WHAT IS EXPECTED – Return each line of the listing that has the word "средства" in it.

----------

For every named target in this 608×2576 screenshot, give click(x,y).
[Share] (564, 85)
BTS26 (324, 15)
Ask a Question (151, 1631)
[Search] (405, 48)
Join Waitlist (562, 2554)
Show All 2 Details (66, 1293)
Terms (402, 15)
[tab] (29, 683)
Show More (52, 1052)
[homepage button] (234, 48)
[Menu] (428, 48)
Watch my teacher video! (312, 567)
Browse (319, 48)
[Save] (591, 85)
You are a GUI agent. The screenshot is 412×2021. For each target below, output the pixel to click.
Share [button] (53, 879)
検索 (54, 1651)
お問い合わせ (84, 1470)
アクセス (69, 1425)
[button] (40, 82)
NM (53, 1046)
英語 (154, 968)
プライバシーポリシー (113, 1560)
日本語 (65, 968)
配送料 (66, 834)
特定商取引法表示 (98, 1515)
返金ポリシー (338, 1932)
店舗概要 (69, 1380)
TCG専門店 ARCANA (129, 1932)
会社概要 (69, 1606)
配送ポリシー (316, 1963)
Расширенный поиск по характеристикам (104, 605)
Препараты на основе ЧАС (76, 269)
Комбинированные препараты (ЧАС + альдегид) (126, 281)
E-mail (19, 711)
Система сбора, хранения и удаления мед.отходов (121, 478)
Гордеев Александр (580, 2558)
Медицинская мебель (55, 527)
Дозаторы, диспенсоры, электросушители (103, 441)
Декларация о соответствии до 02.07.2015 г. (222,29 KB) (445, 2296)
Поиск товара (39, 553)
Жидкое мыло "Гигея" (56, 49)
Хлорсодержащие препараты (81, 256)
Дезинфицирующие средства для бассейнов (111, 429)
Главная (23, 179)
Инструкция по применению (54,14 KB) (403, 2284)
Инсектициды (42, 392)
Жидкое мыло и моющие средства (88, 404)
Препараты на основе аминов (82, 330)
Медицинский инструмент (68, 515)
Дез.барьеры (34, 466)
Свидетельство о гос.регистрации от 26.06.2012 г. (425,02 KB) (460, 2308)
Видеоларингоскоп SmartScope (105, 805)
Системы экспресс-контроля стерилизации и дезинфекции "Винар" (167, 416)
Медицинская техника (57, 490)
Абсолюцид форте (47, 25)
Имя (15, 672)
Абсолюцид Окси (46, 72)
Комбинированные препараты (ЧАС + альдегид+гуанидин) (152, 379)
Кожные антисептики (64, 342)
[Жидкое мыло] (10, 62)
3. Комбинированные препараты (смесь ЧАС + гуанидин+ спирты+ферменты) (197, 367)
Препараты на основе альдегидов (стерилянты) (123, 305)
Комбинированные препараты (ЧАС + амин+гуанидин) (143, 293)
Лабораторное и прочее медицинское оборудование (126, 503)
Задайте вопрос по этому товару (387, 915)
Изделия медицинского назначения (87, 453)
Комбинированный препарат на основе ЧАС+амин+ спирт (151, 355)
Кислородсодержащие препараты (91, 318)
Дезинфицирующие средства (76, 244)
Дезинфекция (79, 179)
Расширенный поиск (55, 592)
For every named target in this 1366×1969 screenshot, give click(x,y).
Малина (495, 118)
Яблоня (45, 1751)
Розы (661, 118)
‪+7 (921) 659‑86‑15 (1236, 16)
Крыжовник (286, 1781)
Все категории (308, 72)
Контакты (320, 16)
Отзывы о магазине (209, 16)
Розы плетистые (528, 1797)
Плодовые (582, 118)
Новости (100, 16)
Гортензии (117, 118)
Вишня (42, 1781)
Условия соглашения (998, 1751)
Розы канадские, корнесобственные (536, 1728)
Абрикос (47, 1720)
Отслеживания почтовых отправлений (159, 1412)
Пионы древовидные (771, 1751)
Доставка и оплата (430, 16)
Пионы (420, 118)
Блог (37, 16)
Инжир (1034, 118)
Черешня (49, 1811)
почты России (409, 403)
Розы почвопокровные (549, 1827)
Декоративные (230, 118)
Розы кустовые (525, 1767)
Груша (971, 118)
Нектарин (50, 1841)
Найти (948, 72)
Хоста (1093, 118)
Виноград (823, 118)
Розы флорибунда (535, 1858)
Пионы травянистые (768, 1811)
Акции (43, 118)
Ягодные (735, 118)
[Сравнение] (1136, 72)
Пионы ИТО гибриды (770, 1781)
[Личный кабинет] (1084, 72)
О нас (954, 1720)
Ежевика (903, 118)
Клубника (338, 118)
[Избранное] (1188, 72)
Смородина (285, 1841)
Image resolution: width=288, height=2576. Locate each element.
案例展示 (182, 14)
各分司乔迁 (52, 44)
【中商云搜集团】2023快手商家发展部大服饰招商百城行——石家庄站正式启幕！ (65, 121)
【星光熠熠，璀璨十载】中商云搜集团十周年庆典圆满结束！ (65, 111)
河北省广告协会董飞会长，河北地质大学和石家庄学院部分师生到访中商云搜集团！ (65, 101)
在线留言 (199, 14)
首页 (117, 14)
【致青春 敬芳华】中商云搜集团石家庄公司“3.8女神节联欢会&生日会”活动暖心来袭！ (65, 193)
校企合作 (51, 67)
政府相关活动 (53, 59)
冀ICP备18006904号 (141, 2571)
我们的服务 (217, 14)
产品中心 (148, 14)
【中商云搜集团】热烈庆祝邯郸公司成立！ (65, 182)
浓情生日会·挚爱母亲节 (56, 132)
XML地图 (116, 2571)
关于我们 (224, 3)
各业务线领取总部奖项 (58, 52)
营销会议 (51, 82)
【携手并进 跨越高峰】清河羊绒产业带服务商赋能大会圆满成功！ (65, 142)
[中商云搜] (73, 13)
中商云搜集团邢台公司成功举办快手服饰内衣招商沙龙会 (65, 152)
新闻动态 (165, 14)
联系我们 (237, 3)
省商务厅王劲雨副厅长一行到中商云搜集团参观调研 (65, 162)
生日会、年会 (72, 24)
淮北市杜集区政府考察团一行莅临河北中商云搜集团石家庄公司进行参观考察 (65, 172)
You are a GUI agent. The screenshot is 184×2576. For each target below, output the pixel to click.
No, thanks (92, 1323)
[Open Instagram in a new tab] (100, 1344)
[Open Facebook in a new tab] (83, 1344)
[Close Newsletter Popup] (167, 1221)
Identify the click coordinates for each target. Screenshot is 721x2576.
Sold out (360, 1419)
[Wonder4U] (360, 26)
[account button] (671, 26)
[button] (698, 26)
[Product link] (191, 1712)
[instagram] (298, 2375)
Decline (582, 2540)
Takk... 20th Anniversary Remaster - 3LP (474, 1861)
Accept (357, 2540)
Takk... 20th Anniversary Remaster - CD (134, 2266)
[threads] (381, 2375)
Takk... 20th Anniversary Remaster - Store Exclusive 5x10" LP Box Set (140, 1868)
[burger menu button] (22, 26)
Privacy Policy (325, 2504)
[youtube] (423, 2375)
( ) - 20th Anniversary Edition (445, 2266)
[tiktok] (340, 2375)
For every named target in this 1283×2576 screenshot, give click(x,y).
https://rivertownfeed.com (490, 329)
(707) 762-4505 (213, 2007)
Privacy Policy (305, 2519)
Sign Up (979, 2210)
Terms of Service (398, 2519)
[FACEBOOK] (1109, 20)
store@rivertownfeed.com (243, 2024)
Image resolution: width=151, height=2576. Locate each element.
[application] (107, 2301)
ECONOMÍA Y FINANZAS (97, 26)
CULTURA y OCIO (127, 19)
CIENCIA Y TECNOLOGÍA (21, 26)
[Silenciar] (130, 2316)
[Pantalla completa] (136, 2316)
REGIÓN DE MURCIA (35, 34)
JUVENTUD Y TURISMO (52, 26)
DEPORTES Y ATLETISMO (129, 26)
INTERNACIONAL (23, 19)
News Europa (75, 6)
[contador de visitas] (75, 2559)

----------

ANSWER –
Дезинфицирующие средства для бассейнов (111, 429)
Жидкое мыло и моющие средства (88, 404)
Дезинфицирующие средства (76, 244)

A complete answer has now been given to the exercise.